» EXERCISE DETAILS: Please, in the data that follows, copy exactly the lines from the line with "At what coordinates should I click to accomplish: Open" through the last one, both included. Do not include pictures.

Segment Start: EXTRACTED MATERIAL

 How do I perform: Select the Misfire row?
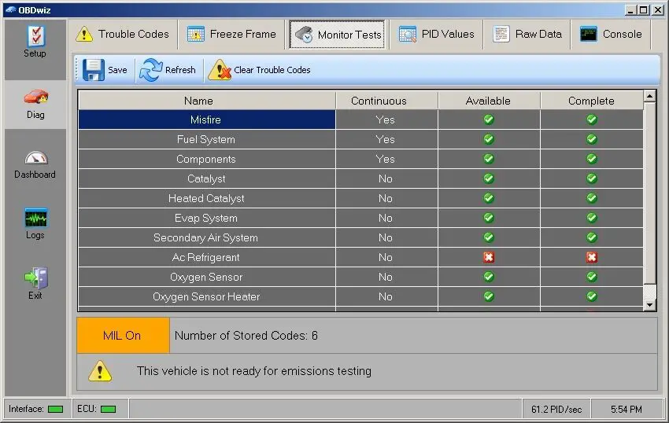pos(206,120)
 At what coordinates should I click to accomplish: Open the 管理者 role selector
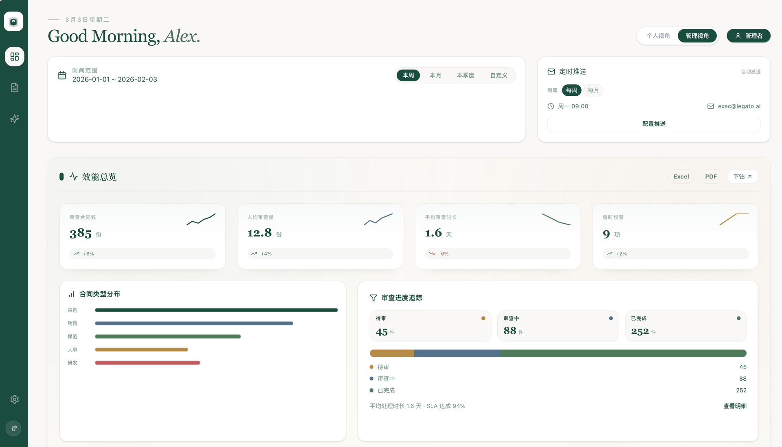(749, 36)
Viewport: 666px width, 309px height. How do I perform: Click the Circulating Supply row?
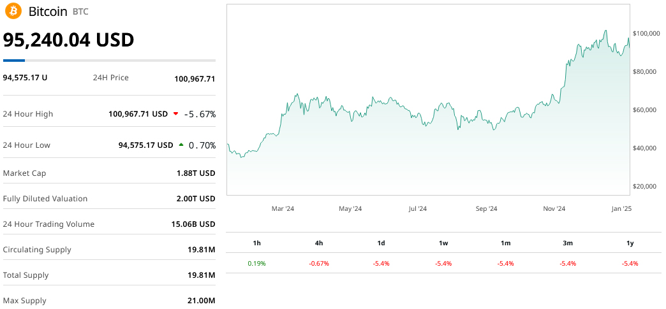(x=109, y=250)
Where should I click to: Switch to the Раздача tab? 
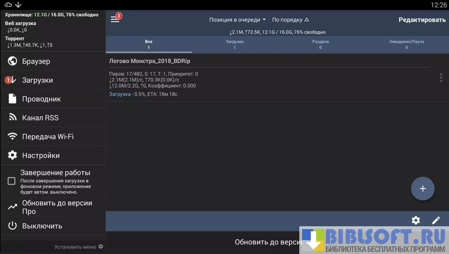coord(320,44)
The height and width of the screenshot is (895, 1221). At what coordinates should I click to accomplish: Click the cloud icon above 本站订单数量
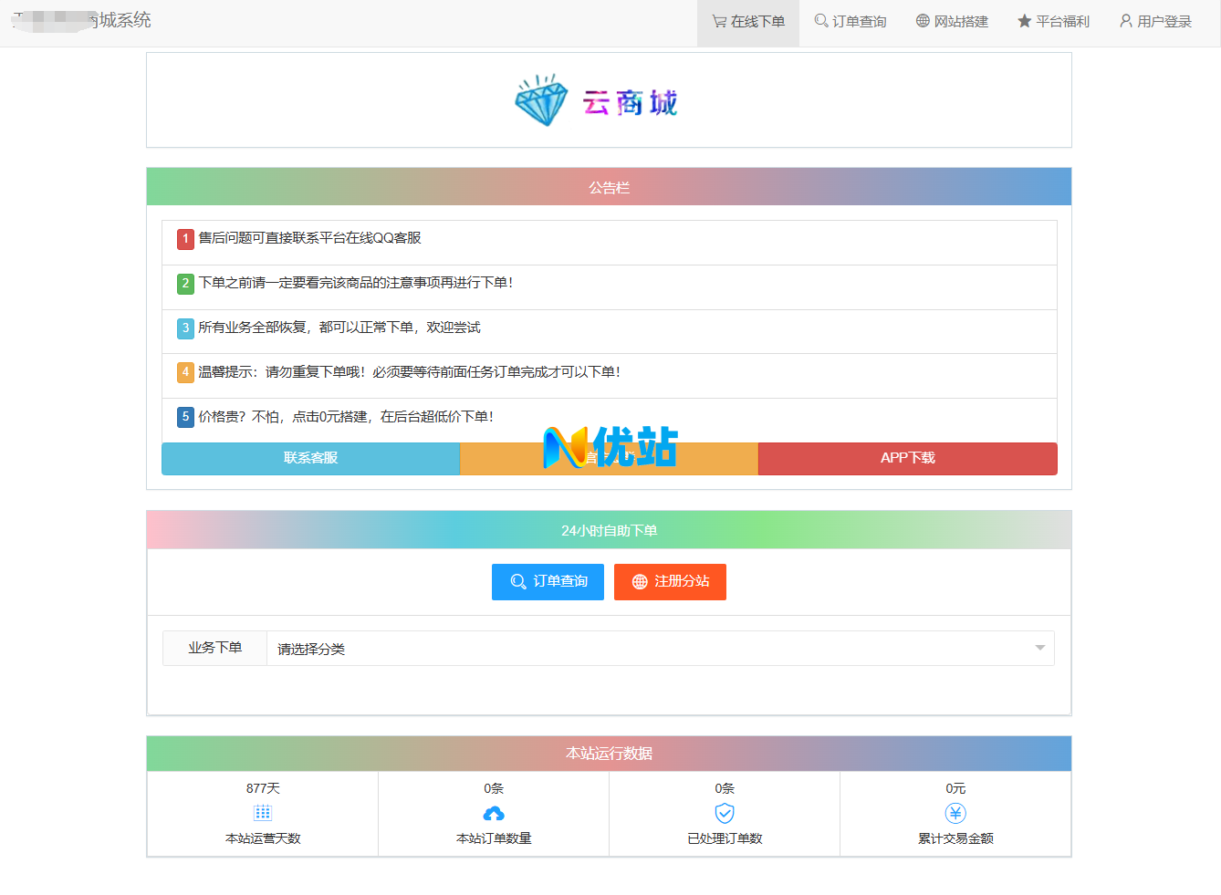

Segment End: EXTRACTED MATERIAL

» EXERCISE RESULT:
 At what coordinates should I click to accomplish: Open the 管理者 role selector
(749, 36)
Viewport: 666px width, 309px height. How do I perform: Click the Circulating Supply row?
(x=109, y=250)
Where should I click to: Switch to the Раздача tab? 
coord(320,44)
The height and width of the screenshot is (895, 1221). At what coordinates should I click to accomplish: Click the cloud icon above 本站订单数量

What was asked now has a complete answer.